• REQUIRED ACTION: Copies of all lines containing the string "will" are needed from the data below.

• DATA:
=== Begin Enclosure ===
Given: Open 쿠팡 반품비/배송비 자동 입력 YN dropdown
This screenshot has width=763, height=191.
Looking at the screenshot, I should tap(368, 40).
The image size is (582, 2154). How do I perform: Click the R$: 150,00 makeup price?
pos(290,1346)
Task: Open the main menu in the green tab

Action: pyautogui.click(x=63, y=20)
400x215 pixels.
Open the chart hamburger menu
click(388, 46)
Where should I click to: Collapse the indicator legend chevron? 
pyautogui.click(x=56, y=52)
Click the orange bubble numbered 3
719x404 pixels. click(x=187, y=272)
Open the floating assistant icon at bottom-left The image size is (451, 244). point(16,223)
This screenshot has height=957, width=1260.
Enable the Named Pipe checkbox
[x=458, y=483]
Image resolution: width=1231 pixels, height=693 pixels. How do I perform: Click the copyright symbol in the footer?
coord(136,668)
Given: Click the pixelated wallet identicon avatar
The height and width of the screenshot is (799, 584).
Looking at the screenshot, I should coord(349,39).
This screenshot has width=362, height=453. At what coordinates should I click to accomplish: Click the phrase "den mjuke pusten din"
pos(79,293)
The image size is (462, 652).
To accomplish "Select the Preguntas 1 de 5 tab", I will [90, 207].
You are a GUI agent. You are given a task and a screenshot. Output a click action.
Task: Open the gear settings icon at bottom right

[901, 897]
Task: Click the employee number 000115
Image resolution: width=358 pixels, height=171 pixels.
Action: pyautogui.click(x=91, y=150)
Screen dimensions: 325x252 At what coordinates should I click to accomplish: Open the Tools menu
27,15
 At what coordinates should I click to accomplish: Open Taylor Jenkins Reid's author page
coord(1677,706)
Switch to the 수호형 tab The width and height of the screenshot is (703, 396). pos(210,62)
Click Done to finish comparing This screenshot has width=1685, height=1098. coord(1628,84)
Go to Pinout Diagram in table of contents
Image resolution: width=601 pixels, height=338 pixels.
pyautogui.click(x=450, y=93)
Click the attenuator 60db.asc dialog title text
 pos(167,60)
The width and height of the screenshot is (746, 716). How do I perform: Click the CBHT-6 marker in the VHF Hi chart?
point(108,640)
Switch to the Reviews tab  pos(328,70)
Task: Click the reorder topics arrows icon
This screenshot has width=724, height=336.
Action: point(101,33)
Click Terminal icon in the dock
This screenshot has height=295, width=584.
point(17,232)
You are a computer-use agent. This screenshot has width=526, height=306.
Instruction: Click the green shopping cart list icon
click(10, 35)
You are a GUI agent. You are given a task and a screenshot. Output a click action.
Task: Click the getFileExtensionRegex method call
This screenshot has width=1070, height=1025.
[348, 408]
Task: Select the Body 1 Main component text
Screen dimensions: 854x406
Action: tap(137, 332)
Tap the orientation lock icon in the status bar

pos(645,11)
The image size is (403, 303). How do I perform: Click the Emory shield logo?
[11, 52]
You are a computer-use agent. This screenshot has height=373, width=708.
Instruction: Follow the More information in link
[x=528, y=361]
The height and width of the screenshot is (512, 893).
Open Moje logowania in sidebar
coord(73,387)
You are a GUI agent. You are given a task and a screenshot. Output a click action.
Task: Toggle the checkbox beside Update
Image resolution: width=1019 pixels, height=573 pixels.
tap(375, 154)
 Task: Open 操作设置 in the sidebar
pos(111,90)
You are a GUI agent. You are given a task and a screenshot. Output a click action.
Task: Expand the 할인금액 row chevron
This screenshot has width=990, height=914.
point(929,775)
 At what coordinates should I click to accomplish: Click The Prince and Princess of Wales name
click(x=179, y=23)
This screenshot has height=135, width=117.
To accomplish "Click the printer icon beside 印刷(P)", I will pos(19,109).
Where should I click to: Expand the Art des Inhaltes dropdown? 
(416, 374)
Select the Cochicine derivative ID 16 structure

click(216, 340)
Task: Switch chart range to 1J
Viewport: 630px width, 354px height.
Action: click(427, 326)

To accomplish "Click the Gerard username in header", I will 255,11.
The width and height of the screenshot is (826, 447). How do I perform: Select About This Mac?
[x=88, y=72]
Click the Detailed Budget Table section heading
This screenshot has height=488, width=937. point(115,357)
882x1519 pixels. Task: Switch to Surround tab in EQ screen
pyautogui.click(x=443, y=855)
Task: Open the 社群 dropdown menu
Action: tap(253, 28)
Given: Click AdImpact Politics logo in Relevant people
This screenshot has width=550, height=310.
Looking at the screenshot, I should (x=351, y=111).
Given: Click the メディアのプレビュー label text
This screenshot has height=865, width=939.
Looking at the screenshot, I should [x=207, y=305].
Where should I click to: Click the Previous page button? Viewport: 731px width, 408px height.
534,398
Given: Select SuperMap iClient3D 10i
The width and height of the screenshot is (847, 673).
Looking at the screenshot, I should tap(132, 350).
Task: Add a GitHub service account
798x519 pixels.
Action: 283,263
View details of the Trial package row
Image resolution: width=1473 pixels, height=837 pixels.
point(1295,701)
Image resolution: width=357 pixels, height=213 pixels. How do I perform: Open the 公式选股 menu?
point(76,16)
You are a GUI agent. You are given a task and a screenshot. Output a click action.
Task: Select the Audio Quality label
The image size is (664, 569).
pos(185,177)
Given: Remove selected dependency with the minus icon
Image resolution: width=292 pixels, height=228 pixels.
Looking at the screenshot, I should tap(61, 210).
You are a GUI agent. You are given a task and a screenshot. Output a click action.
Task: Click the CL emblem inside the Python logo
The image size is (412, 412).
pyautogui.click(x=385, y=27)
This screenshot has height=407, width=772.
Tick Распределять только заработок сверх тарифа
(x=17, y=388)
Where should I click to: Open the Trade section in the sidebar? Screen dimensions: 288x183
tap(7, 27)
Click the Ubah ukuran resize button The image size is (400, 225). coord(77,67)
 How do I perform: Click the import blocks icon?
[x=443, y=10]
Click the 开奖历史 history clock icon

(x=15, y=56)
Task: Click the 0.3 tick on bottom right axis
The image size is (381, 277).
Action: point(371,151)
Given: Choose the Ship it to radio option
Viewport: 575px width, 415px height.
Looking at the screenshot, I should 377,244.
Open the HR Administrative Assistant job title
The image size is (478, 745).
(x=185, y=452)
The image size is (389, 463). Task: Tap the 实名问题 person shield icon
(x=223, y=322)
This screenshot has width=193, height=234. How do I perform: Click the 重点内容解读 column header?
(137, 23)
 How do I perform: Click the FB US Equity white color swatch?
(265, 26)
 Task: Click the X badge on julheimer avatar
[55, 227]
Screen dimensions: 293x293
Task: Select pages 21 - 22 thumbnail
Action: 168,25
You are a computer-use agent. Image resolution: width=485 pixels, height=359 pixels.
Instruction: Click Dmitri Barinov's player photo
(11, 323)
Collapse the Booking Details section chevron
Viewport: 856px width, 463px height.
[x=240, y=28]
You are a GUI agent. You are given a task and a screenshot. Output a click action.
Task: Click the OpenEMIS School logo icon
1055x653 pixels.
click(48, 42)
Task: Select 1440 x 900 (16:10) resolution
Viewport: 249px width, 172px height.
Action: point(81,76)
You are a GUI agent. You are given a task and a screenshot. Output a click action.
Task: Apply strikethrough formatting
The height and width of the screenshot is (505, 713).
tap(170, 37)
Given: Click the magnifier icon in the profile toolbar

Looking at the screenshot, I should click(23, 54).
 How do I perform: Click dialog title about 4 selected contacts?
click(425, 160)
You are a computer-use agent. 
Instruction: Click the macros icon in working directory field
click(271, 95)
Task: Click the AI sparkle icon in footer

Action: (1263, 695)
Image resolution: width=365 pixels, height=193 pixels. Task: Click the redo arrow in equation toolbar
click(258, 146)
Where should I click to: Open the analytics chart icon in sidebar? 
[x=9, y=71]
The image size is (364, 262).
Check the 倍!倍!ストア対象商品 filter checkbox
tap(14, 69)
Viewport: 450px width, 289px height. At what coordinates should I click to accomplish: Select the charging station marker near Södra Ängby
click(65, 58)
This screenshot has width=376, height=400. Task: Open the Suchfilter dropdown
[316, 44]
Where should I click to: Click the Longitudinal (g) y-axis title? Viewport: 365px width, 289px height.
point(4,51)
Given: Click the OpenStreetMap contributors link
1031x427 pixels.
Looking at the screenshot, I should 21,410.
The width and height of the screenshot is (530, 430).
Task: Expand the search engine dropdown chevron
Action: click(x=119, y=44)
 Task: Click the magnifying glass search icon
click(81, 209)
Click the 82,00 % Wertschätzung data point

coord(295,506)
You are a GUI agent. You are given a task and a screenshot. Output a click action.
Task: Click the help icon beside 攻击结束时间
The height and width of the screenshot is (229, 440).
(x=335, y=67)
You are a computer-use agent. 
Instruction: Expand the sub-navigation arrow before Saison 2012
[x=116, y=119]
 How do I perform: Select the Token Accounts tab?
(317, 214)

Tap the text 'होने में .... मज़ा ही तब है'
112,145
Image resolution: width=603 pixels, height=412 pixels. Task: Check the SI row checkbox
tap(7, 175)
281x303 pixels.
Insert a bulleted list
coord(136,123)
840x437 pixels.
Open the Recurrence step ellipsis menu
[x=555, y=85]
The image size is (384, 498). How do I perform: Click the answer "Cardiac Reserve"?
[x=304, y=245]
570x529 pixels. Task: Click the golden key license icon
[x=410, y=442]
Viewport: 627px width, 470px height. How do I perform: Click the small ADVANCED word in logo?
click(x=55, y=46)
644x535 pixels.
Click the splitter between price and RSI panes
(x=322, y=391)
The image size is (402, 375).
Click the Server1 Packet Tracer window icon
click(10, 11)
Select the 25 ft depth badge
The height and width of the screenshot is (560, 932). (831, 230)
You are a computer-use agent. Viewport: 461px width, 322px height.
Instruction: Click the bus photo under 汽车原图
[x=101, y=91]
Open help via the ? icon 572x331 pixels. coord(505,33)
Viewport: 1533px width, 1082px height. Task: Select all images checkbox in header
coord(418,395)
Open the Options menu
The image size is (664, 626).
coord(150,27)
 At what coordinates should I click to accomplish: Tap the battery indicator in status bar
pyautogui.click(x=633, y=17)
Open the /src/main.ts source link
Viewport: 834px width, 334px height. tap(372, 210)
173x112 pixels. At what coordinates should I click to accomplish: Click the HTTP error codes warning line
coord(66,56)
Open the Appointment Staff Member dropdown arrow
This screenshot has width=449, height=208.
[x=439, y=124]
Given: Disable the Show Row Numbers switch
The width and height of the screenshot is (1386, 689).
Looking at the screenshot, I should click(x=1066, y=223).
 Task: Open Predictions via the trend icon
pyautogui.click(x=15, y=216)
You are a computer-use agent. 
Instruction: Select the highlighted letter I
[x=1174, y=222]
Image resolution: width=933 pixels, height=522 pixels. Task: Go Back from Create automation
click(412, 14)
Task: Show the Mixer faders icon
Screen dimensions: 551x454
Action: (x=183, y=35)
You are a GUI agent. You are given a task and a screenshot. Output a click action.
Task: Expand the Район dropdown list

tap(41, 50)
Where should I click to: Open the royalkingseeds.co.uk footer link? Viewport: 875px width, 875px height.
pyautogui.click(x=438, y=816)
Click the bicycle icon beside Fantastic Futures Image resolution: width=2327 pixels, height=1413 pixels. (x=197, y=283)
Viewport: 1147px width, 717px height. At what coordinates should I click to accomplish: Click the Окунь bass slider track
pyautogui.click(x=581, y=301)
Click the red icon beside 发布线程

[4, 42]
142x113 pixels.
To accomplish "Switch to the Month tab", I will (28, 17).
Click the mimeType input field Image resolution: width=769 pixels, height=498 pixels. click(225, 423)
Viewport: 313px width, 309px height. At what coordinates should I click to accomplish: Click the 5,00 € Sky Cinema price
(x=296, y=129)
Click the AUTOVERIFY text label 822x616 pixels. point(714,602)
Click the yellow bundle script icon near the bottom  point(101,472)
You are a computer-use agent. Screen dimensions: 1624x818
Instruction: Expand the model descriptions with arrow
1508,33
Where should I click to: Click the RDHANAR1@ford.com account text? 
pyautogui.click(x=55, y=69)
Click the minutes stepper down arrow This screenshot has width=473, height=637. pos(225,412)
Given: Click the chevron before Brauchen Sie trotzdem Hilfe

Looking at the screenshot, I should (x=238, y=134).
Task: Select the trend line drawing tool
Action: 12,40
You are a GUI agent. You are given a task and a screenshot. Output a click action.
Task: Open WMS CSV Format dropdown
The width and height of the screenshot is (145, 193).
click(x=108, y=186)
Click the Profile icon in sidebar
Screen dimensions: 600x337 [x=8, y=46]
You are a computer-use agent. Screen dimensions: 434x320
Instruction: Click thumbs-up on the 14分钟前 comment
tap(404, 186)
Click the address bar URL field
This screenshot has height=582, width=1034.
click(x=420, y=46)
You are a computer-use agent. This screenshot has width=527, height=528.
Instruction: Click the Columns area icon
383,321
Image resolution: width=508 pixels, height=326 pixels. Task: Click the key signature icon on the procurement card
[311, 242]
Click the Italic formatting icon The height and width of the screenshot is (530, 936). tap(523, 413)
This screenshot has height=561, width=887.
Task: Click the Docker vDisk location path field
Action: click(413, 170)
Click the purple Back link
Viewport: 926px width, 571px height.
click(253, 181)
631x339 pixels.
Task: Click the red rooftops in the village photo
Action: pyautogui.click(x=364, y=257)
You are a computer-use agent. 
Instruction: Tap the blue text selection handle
=== End Enclosure ===
• OUTPUT FOR THIS EXERCISE:
To accomplish "Select the Preguntas 1 de 5 tab", I will [90, 207].
To accomplish "Click the printer icon beside 印刷(P)", I will pos(19,109).
To accomplish "Click the Gerard username in header", I will 255,11.
To accomplish "Switch to the Month tab", I will (28, 17).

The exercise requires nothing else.